I do have a history of backing my way into programs, and discovering later that there were easier options available.
Today was a good example. I had efte on my list as a menu-driven text editor, and found fte by way of an AUR search. I dutifully installed both, only to be met with these messages in tty1:
kmandla@jsgqk71: ~$ fte $DISPLAY not set? This version of fte must be run under X11. kmandla@jsgqk71: ~$ efte XeFTE Fatal: could not open display: NULL!
Usually that’s enough of a sign for me to throw down whatever program I am dangling before my goggling eyes, and move on to something more amenable. But I felt a certain small affinity for both fte and efte, mostly because their X-based performance seemed to be on the right track.
I couldn’t see a text-based flag for either program in what I had installed, so I did one last search through Debian as due diligence, and came up with both fte-console and fte-terminal — versions of fte intended for emulators and virtual consoles, respectively, and decompress to include vfte
and sfte
, respectively.
Both ran fine under Arch in spite of their Debian pedigree, which made me wonder if there were similar binaries included with the AUR versions.
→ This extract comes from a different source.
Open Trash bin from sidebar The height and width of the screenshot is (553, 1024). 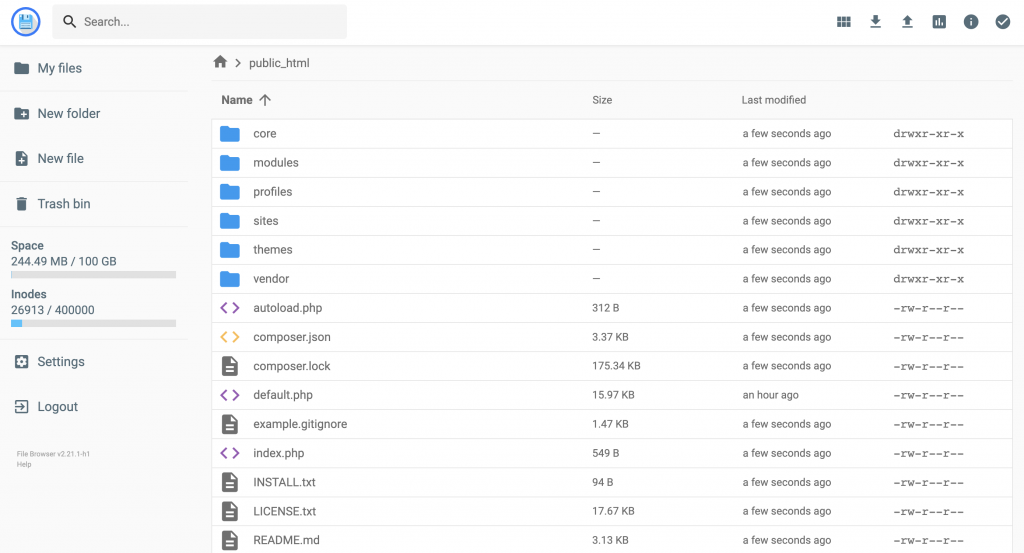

To make a long story short, fte includes the aforementioned sfte
and vfte
, and efte includes nefte
and vefte
as analogues. The underlying idea of this long and drawn-out post, is that fte and efte (and their accompanying versions) should give you something along the lines of this:
And so I can more or less conclude this text editor epic by pointing out that fte and efte are full-screen, menu-driven text editors with a feature set aimed at programmers. Color is great, syntax highlighting is turned on by default, both start up with a file chooser and both can do split windows, interactive dialogs, horizontal panning and a bunch of other fun stuff.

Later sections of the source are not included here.